Dakwaan ketiga, terdakwa dijerat Pasal 5 ayat (2) jo Pasal 5 ayat (1) huruf a jo Pasal 18 UU Pemberantasan Korupsi. Dakwaan keempat, dia dianggap melanggar Pasal 5 ayat (2) jo Pasal 5 ayat (1) huruf b jo Pasal 18 UU yang sama. Dan terakhir, terdakwa didakwa melanggar pasal 11 Jo Pasal 18 ayau (1) huruf a UU Pemberantasan Korupsi.


Tidak Setuju

Junimart mengatakan, dari fakta di persidangan tidak terbukti bahwa kliennya menerima hadiah dari Puguh agar tindakan Puguh Wirawan maupun kurator lainnya menjual aset SHGB 7251 secara non boedel pailit disetujui terdakwa. Bahkan kliennya tak pernah mencabut atau membatalkan perjanjian perdamaian tentang penetapan aset SHGB 7251 sebagai boedel pailit PT Sky Camping Indonesia (SCI).

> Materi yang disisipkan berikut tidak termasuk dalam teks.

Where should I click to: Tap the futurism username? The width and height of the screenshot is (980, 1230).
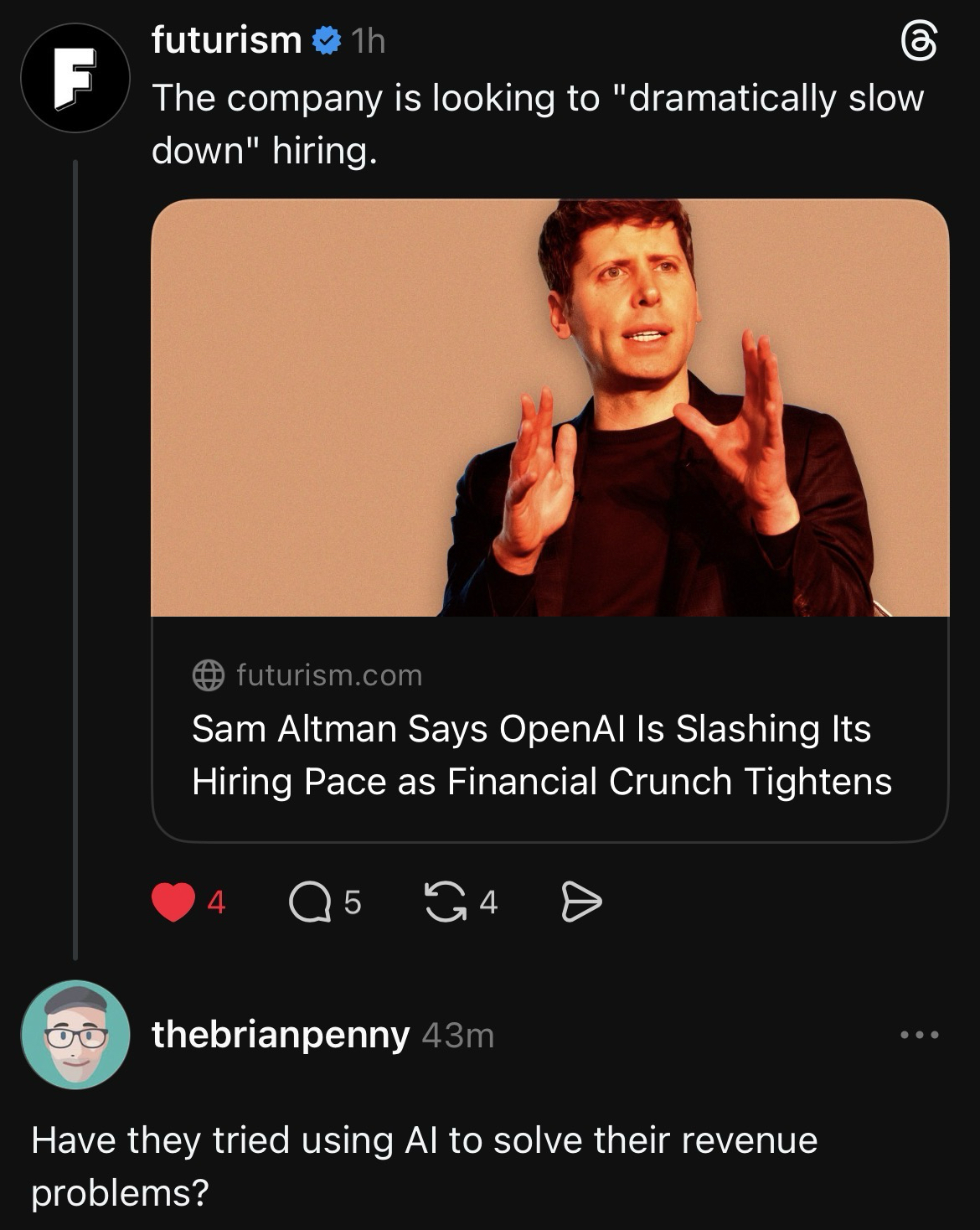point(226,39)
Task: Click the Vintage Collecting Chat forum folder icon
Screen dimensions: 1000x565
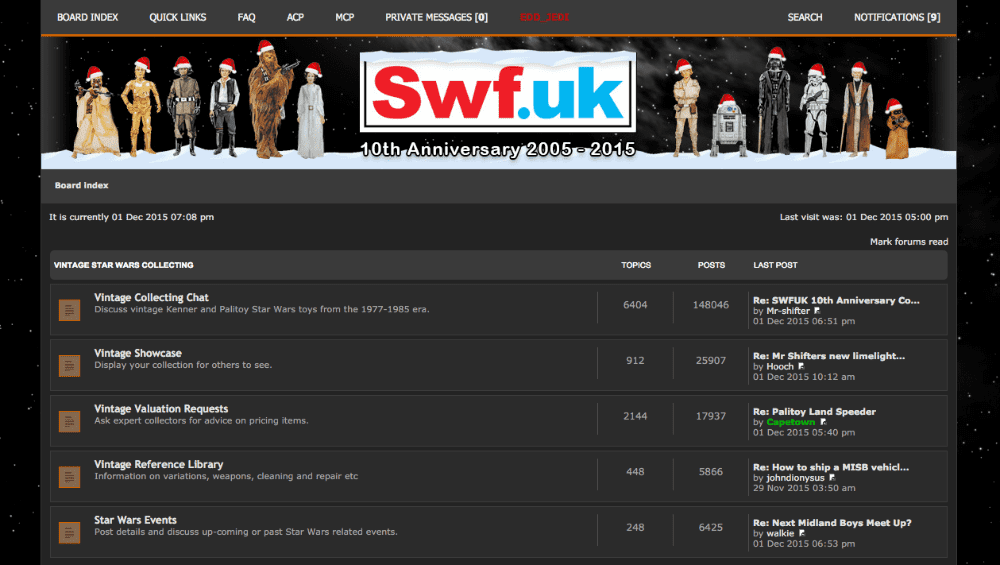Action: [x=69, y=310]
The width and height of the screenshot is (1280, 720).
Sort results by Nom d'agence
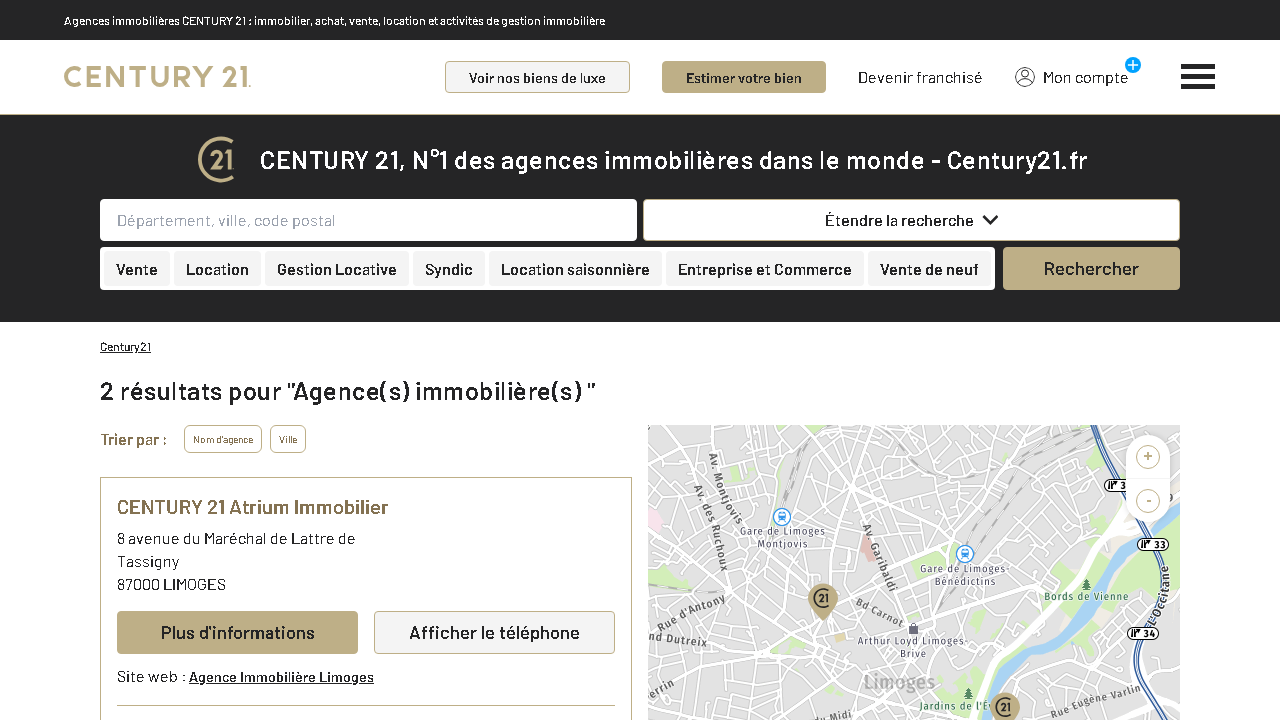click(x=223, y=439)
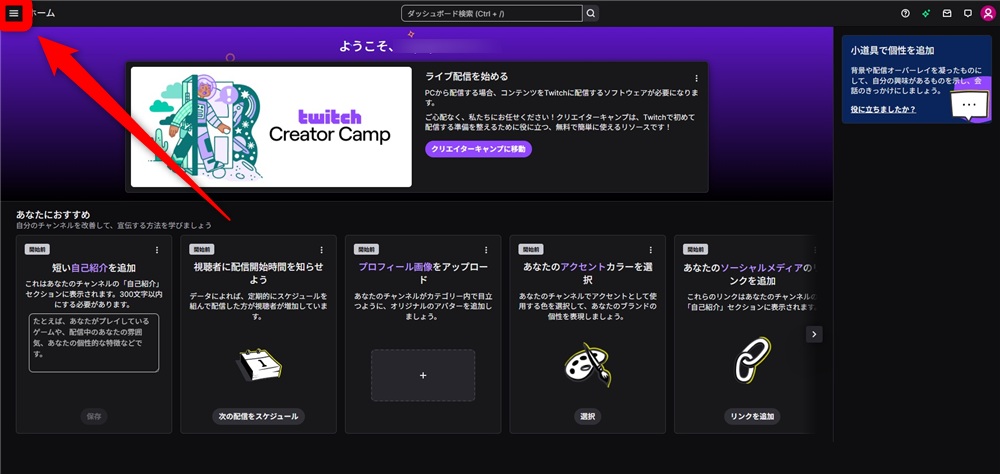This screenshot has height=474, width=1000.
Task: Click the profile image upload plus box
Action: (423, 376)
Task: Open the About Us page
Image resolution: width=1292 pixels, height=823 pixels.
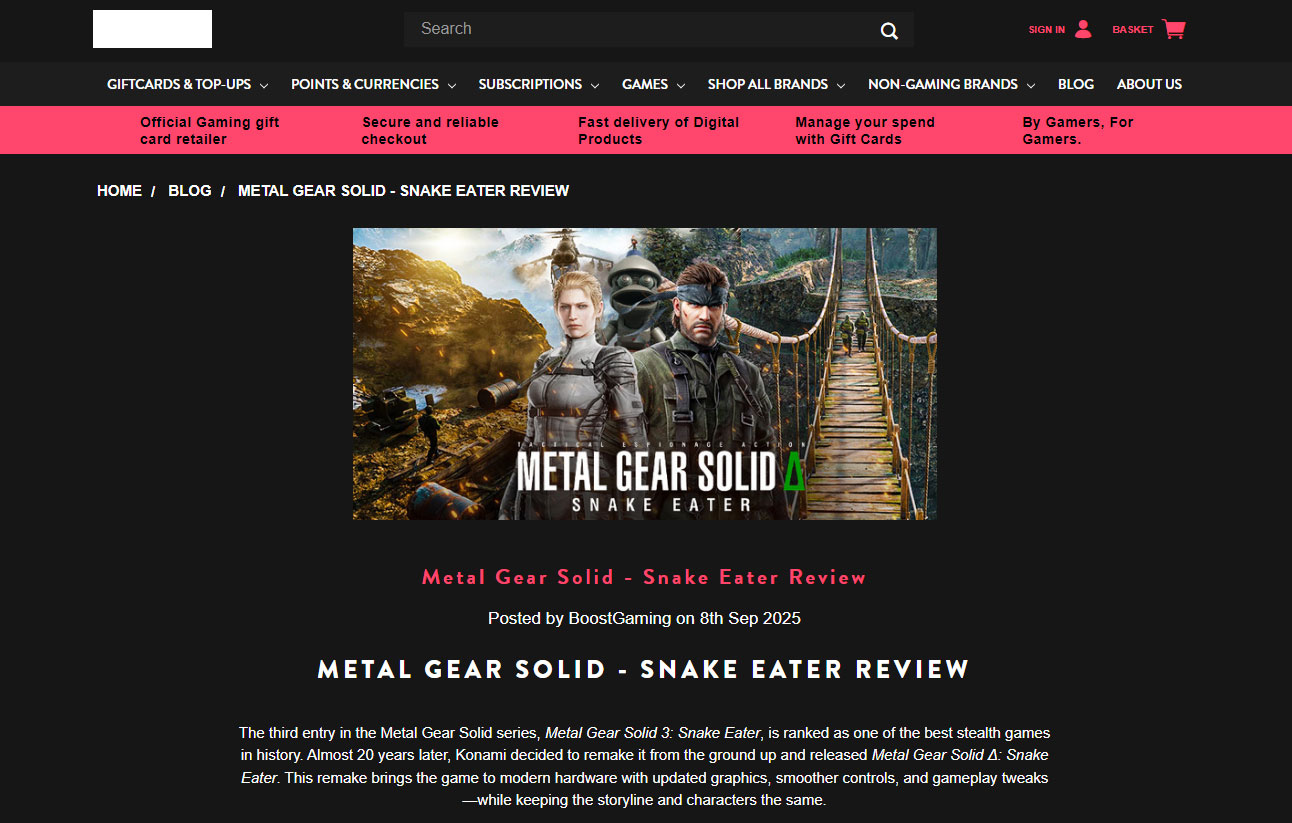Action: click(1149, 84)
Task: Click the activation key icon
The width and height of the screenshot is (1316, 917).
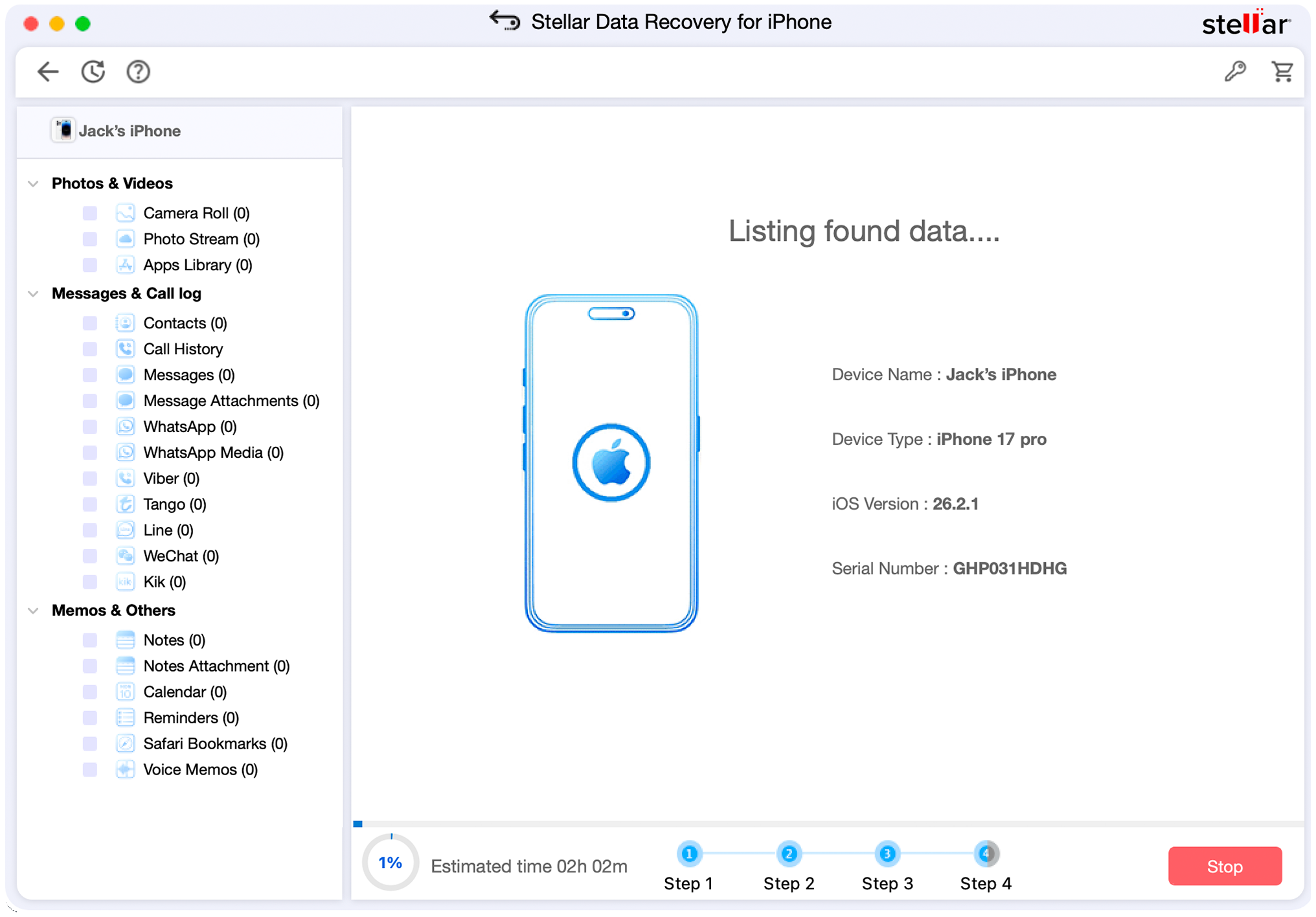Action: pyautogui.click(x=1235, y=71)
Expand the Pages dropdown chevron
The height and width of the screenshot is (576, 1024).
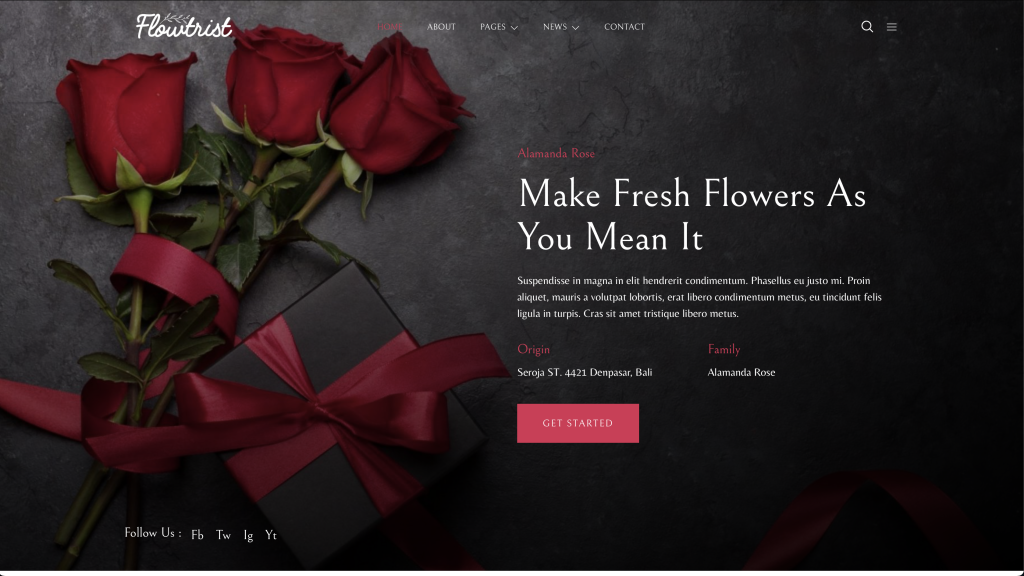[514, 27]
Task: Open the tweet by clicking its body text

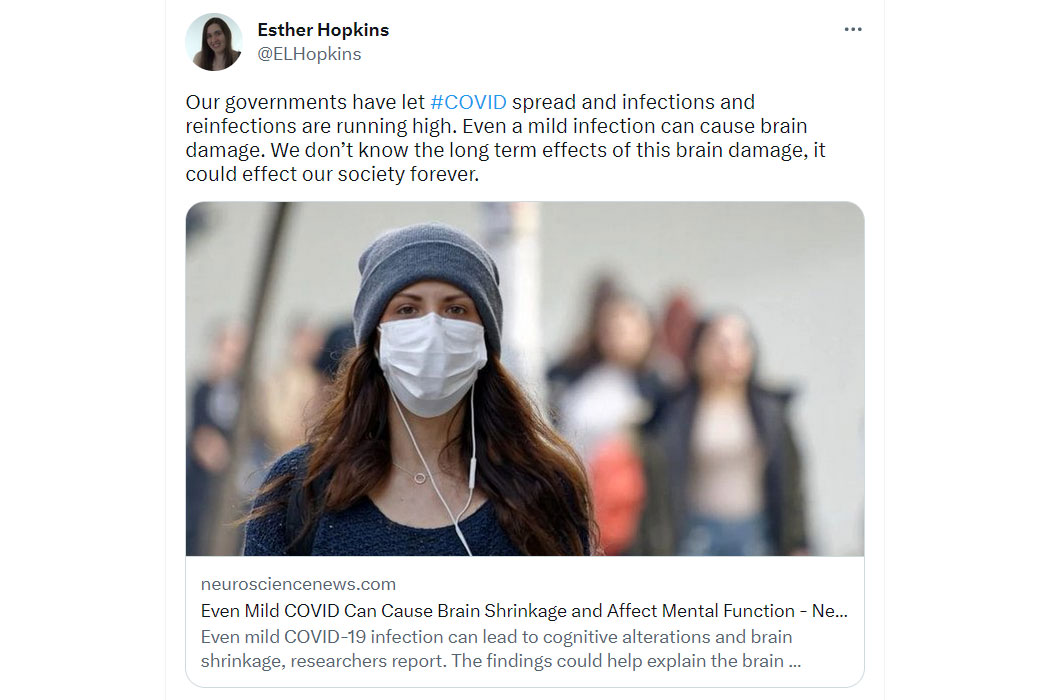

"Terdakwa tidak pernah meminta menghubungi atau membicarakan pemberian uang Rp250 juta dari Puguh Wirawan, salah satu unsur pasal yang didakwakan dan dituntut oleh penuntut umum telah tidak terpenuhi secara sah dan meyakinkan karenanya terdakwa harus dibebaskan dari segala tuntutan hukum atau setidak-tidaknya dilepaskan dari segala tuntutan hukum," tutur Junimart.

Sebelumnya, jaksa menuntut syarifuddin dengan pidana penjara 20 tahun dan denda Rp500 juta subsider enam bulan kurungan karena terbukti menerima suap Rp250 juta dari Puguh terkait kepengurusan harta pailit PT SCI dengan cara membantu dan memberikan persetujuan terhadap kurator yang menjual aset boedel pailit SHGB 7251 atas nama PT Tannata Cempaka Saputra secara non boedel pailit tanpa ijin dan penetapan pengadilan. Terdakwa dianggap melanggar Pasal 12 huruf a UU Pemberantasan Korupsi.

Dalam tuntutan, jaksa juga meminta majelis untuk membuktikan bahwa uang-uang asing yang ditemukan penyidik saat penyitaan tak terkait dengan tindak pidana. Uang asing yang ditemukan berupa AS$116 ribu, Sing$245 ribu, Yen Jepang sebesar Y20 ribu, Riel Kamboja sebesar 12,6 ribu dan Bath Thailand sebesar 5900.